Curah hujan lebih dari 300 mm per bulan berpeluang terjadi di sebagian kecil Aceh dan bagian utara Sumatera Utara, Riau bagian timur, Sumatera Barat, Kalimantan Utara bagian barat, Sulawesi bagian barat, Papua Barat bagian utara, dan wilayah Pegunungan Jayawijaya.
Sifat hujan didominasi bawah normal, curah hujan atas normal berpeluang terjadi di Aceh, sebagian kecil Sumut bagian utara dan selatan, sebagian kecil Sumatera Barat, Bengkulu Utara, sebagian kecil Jawa Timur bagian timur, sebagian kecil NTB dan NTT, Kalimantan Utara, Sulawesi Barat, sebagian Sulawesi Tengah, sebagian Sulawesi Utara dan Gorontalo, bagian utara Papua Barat dan Papua di sekitar Pegunungan Jayawijaya.
Saat ini juga berpeluang terjadi gelombang laut dengan ketinggian ekstrem yang diprediksi mencapai enam meter di sejumlah perairan.
Kondisi tersebut karena dipengaruhi faktor masuknya periode puncak musim kemarau, yaitu pada Juli dan Agustus, khususnya wilayah Indonesia bagian selatan, yakni Jawa, Bali, dan Nusa Tenggara.
Faktor lainnya karena hembusan massa udara atau angin yang dingin dan kering dari wilayah Australia yang berdampak pada minimnya potensi hujan dan terjadinya peningkatan kecepatan angin mencapai 35-50 kilometer per jam.
Saat ini juga, terjadi kondisi tekanan udara tinggi yang bertahan di Samudera Hindia, tepatnya di sebelah barat Australia atau disebut Mascarene High yang memicu gelombang tinggi di perairan selatan Indonesia.
Hal ini disebabkan kecepatan angin yang tinggi disekitar Mascarene High dan terjadinya alun yang dibangkitkan oleh Mascarene High tersebut dan hal itu menjalar hingga perairaan barat Sumatera, selatan Jawa, hingga Pulau Sumba.
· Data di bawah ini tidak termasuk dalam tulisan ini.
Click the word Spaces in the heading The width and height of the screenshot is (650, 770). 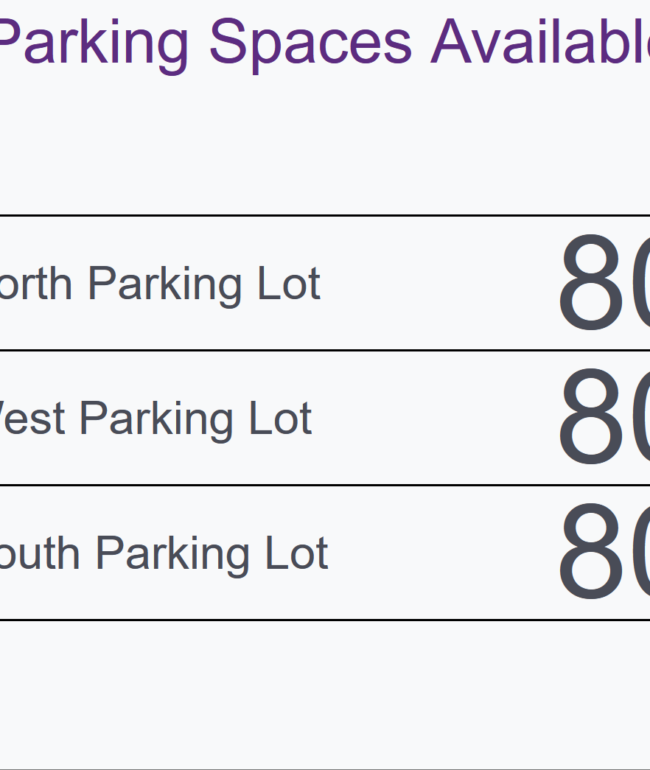[310, 44]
Kondisi gelombang tinggi ini diprediksikan akan berlangsung selama sepekan ke depan dengan puncaknya pada 24-25 Juli 2018.
Distribusi Air Upaya penanganan kekeringan yang sudah dilakukan pemerintah antara lain mendistribusikan air bersih kepada warga.
Hal itu, seperti yang dilakukan oleh Kementerian Sosial yang mengoptimalkan berbagai potensi serta sarana yang ada, termasuk relawan untuk menangani dampak kekeringan.
Contohnya di Yogyakarta, sebanyak 119 tangki air bersih sudah didistribusikan ke daerah yang mengalami kekeringan, seperti di Gunung Kidul, Kulon Progo, dan Bantul.
Prediksi terjadinya musim kemarau seharusnya menjadi pegangan masyarakat dan pemerintah untuk menghadapi ancaman kekeringan.
Upaya-upaya yang bisa dilakukan misalnya dengan membuat embung untuk penampungan air, waduk, dan yang terpenting penghijauan di daerah-daerah sumber air.
Namun, upaya yang dilakukan memang tidak mudah dan berbuah instan, karenanya kekeringan masih menjadi ancaman.